Il y a des chefs-d’œuvre qui nous laissent sur notre faim lorsqu’on les découvre en personne : La Joconde, par exemple, paraît plus petite et plus terne en vrai qu’en photo, et déçoit invariablement certains visiteurs du Louvre qui ont fait la queue pour la voir. Pas les sculptures de Giacometti : il faut les contempler de ses propres yeux pour réellement les apprécier.

Aucune photo ne peut rendre justice à leur présence fantomatique ; aux nuances de rose, de vert, de jaune qu’on distingue dans le bronze, sous la lumière ; à leur surface rugueuse qui évoque tantôt la cire rongée d’une bougie, tantôt l’écorce d’un vieil arbre. « Ce qu’on doit aux artistes, c’est de montrer leur travail pas toujours aux mêmes gens et d’aller vers de nouveaux publics, dit Catherine Grenier. Parce que tout artiste peut être oublié avec le temps. C’est important de créer les conditions pour que les œuvres puissent continuer à circuler. Mais de le faire en prenant le maximum de garanties, grâce aux nouvelles technologies qu’on a et à des protocoles bien perfectionnés. »

Grande tête mince, 1954, bronze. (Photo: Succession Alberto Giacometti/Sodrac pour le Canada (2018))

La commissaire dit d’ailleurs avoir constaté l’attrait qu’exerce Giacometti, qu’on transporte son art au Maroc, en Chine ou au Royaume-Uni. Bûcheur acharné et solitaire, il a toujours vécu modestement, occupant le même atelier minuscule de Paris jusqu’à la fin de ses jours, malgré la notoriété qu’il avait acquise. « Il n’a jamais appartenu à un mouvement défini. Il refusait absolument de se laisser enfermer ; il était perpétuellement en recherche. Il n’était ni dans le marché de l’art ni en quête de gloire, il a eu un parcours très en marge, afin de se consacrer entièrement à sa création. Cette posture de l’artiste comme résistant face à toutes les tentations extérieures à l’art, à toutes les pressions, ça parle aux gens. »

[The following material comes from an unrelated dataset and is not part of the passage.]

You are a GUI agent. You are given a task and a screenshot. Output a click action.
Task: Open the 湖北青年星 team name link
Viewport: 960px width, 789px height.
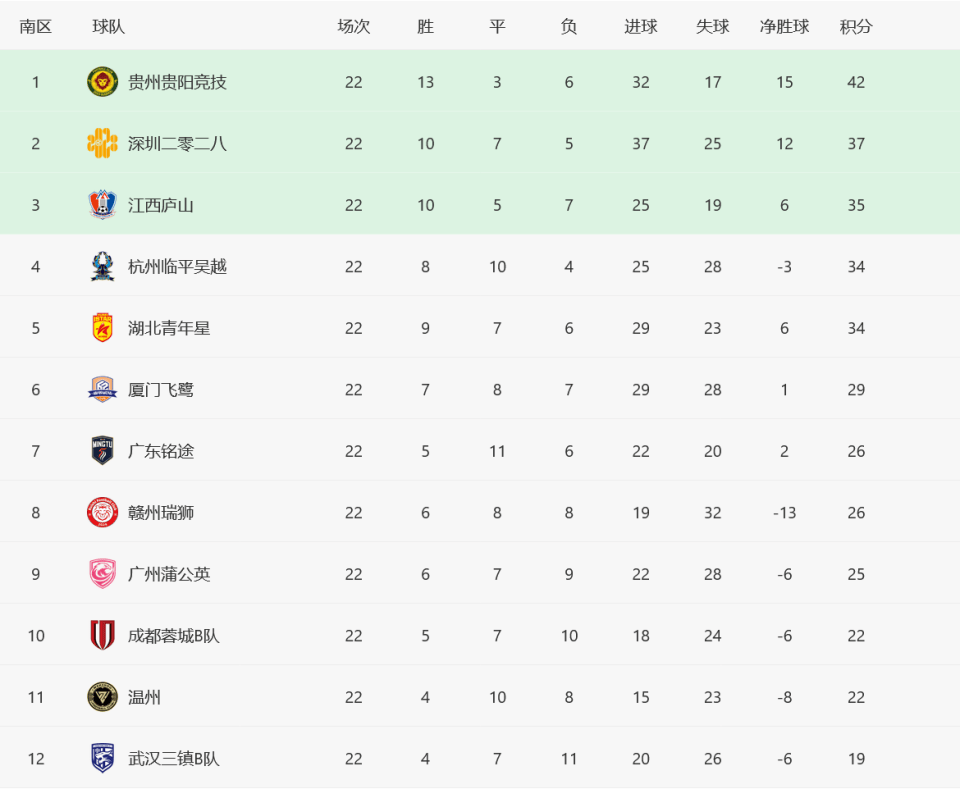169,328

Les visiteurs les plus érudits reconnaîtront chez lui l’influence de l’art égyptien et africain, celle du cubisme et du surréalisme. Ils remarqueront qu’il a flirté avec l’art abstrait sans jamais y céder totalement, revenant toujours à son sujet de prédilection, la figure humaine, et cherchant sans relâche différentes manières de la représenter : femme-cuillère, tête à bouche béante posée sur une tige, jambe solitaire trônant sur un socle, corps aplatis, bustes d’hommes au regard hanté par mille tourments, silhouettes en mouvement.

Mais Giacometti émeut, que l’on ait conscience ou non de ces multiples références. À l’époque de leur création, ses personnages filiformes, décharnés, ont été interprétés comme des symboles de la perte de sens de l’humanité, traumatisée par les atrocités de la Deuxième Guerre mondiale. Des décennies plus tard, sur un autre continent, ces sculptures n’ont rien perdu de leur pouvoir d’évocation. Elles expriment avec autant de force la solitude et la fragilité inhérentes à l’être humain, seul animal qui se sait condamné à disparaître et qui, néanmoins, se tient debout et avance.